There is another I.E. Solutions in Baton Rouge, LA which is unrelated.

KennyG - Not to rain on your parade but the reality is that most systems will not keep running indefinitely. The software is usually based on underlying infrastructure. And at some point that becomes obsolete. You cannot get parts, the operating system and firmware is no longer supported and/or will not run on newer hardware, blah, blah.

The city has often waited to act until systems are beyond obsolescence. So keeping old systems going sounds good in theory; but it's not pragmatic.

Managing a software portfolio needs to be done by professionals (not elected officials and bureaucratic hacks). The phrase software portfolio would likely be unknown to the decision makers at COP. And part of portfolio management is a technology plan that encompasses the present and future of key systems.

Not sure where PPB got the no-bid info, but the acquisition of this new VCAD went through the normal City procurement process with multiple vendors bidding and being narrowed down to the top three, Versaterm, Intergraph, and TriTech. These vendors were required to have demo systems at BOEC for a month and all users of the system were invited to see the demonstrations.

JimC - Demonstration systems are pretty generally rigged and are far less effective than proof of concepts.

The vendors carefully set-up carefully rigged scenario (that might not even be using the real code behind their systems) that shows what they want you to see. Demos have nothing to with real life system usage.

And how many PPB front line employees/officers actually had a chance to even see the "demos"? Or did the brass just come in and kiss up?

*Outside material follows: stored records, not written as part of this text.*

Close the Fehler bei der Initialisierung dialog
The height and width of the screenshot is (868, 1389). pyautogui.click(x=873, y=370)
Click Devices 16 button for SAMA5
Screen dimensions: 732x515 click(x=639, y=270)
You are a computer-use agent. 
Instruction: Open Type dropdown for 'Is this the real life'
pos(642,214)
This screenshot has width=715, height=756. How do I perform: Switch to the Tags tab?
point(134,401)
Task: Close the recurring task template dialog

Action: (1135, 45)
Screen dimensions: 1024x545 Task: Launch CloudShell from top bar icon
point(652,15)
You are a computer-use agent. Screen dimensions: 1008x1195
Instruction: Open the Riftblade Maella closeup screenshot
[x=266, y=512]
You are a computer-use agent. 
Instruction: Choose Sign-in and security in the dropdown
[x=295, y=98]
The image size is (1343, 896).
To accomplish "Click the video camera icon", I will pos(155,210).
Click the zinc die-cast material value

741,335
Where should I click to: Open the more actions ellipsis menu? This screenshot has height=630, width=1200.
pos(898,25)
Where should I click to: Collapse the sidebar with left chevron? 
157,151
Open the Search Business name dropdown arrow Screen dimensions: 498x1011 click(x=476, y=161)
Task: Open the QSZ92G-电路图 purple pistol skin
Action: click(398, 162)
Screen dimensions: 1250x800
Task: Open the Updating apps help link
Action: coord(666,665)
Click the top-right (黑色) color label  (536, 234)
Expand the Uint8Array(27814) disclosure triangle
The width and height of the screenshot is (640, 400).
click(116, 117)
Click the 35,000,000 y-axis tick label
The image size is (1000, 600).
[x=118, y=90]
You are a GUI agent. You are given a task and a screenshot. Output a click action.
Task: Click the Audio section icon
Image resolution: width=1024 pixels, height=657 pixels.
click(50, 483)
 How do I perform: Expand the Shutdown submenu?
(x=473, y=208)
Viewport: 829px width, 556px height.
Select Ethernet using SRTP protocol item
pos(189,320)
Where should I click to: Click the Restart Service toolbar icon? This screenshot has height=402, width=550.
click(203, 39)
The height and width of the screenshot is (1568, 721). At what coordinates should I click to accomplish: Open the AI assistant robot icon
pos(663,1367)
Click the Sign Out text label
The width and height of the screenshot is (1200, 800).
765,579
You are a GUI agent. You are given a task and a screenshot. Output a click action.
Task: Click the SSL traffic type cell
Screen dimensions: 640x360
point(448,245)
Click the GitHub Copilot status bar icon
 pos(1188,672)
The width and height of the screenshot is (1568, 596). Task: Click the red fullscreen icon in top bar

And I'd love to know where your IP resolves to.

LucsAdvo: The demo systems were all accurate representations of the latest software and not rigged at all. The VCAD system was actually installed winter 2010 and was available for users to test not only CAD but MDT use. Street level personnel were given the opportunity to try the demos.

I am one of the former employees that supported the last CAD system and I am currently using my cousin's wireless network in Auburn, WA.

You seem overly suspicious, but I guess you should be since the City of Portland continues to demonstrate stupidity and political ignorance when it comes to large computer purchases.

The no-bid portion, as I see it, refers to the contract with i.e. solutions, not for the actual software. Not only was there a huge conflict of interest with i.e. solutions assessing the old CAD, but they simply didn't have the know-how, expertise or experience to lead this project, and now we're seeing the results.

There is a big difference between a "representation" of a system and a functional system that a user can use hands-on. There is big difference between a unit sitting on a table and a unit operating in a vehicle. There is a big difference between one demo unit and a fully loaded (meaning many units operating) system (and both police and fire are complaining about system performance).

And obviously this system was not particularly well tested before it was rolled out as last night's news said PPB is claiming that officers have reported over 1000 defects and few have been fixed to this point.

And yes the COP has a very poor history of implementing large software projects, starting at the point of system selection.